— WHAT IS NEEDED —
Gather every line in the entries below that contains the string "icon", treating uppercase and lowercase as distinct.

— DATA LISTING —
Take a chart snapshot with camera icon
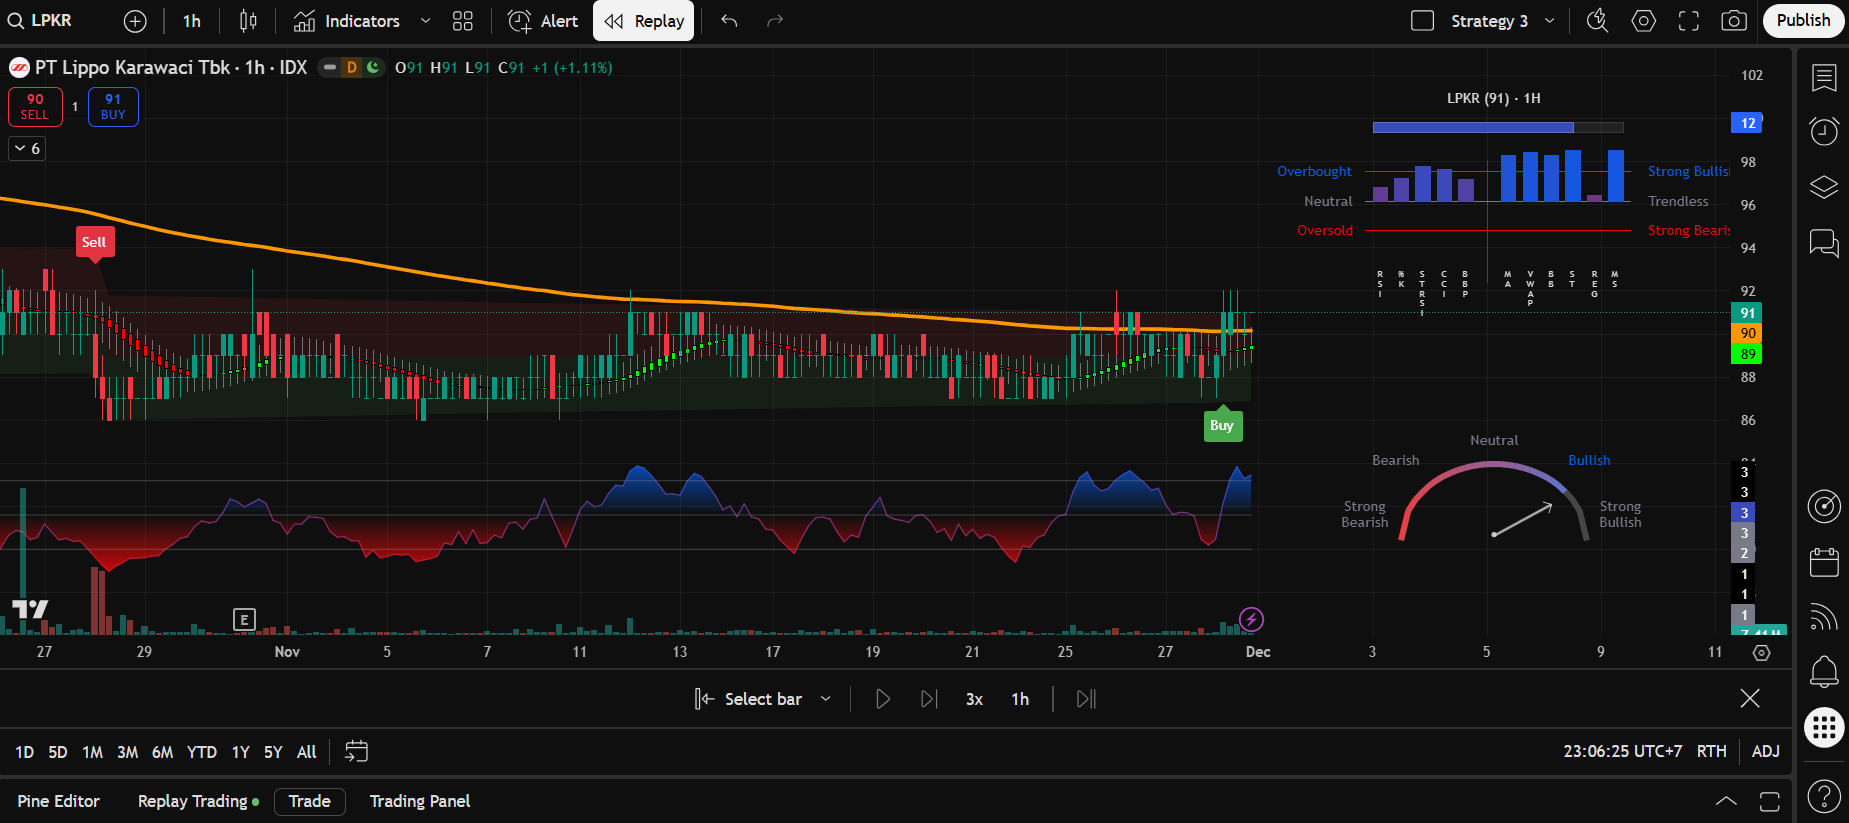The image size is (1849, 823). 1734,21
---
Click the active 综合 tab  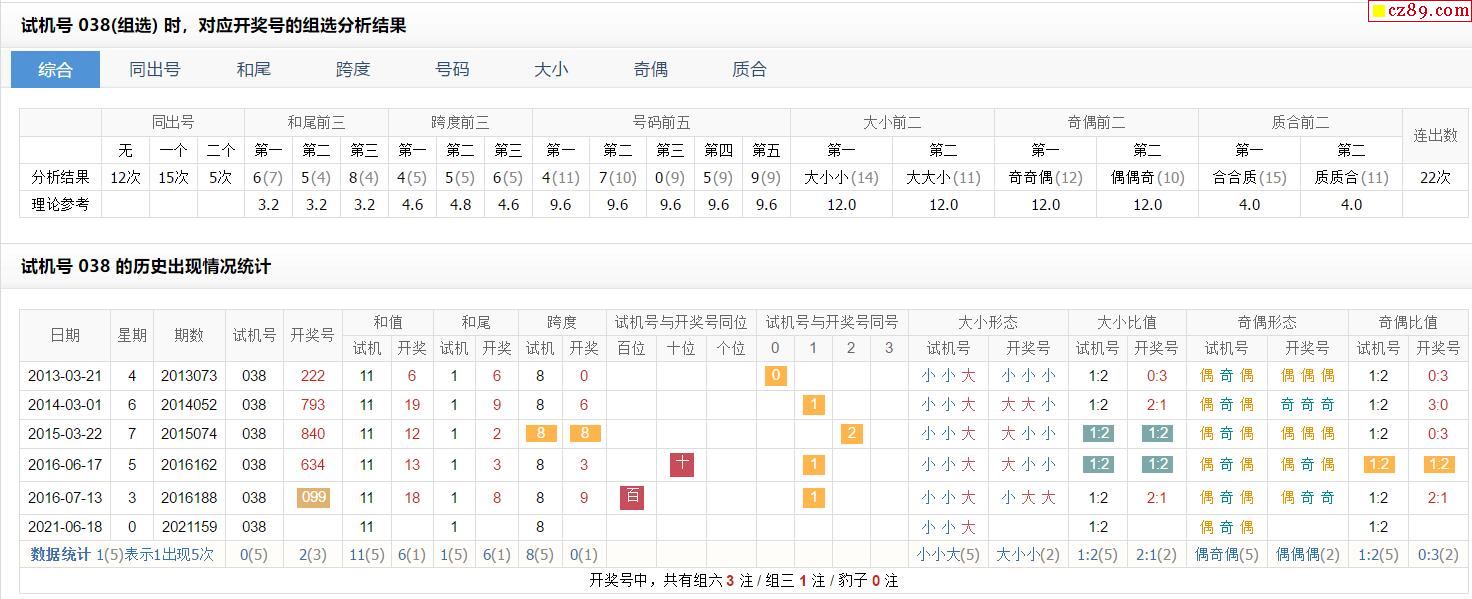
---
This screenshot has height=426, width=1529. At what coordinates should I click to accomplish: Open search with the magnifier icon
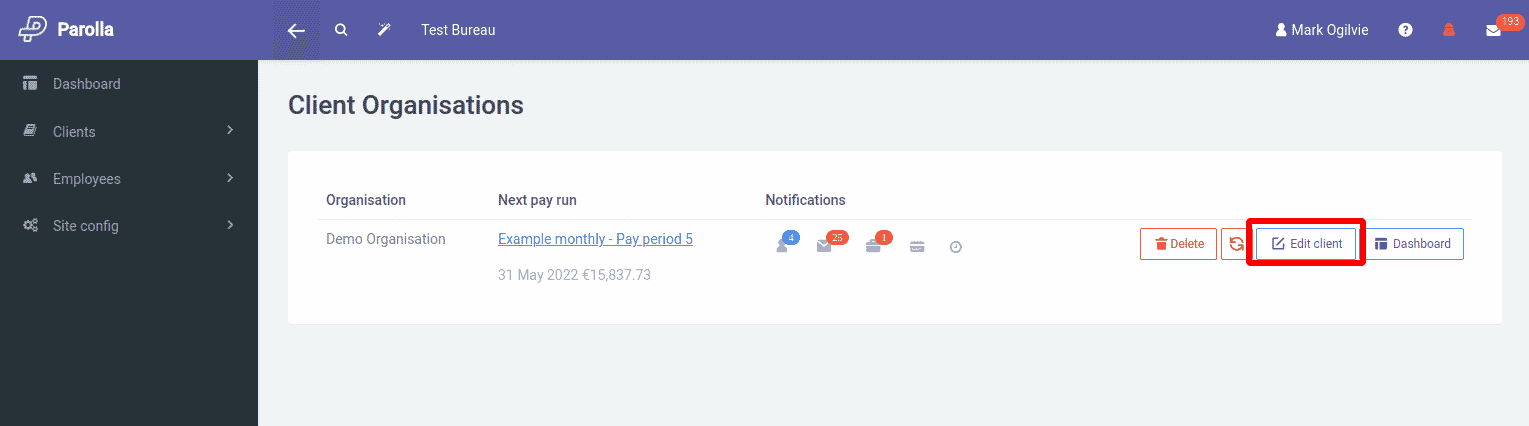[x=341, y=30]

— THE RESPONSE —
Take a chart snapshot with camera icon
This screenshot has height=426, width=1529. At what coordinates should I click to accomplish: Open search with the magnifier icon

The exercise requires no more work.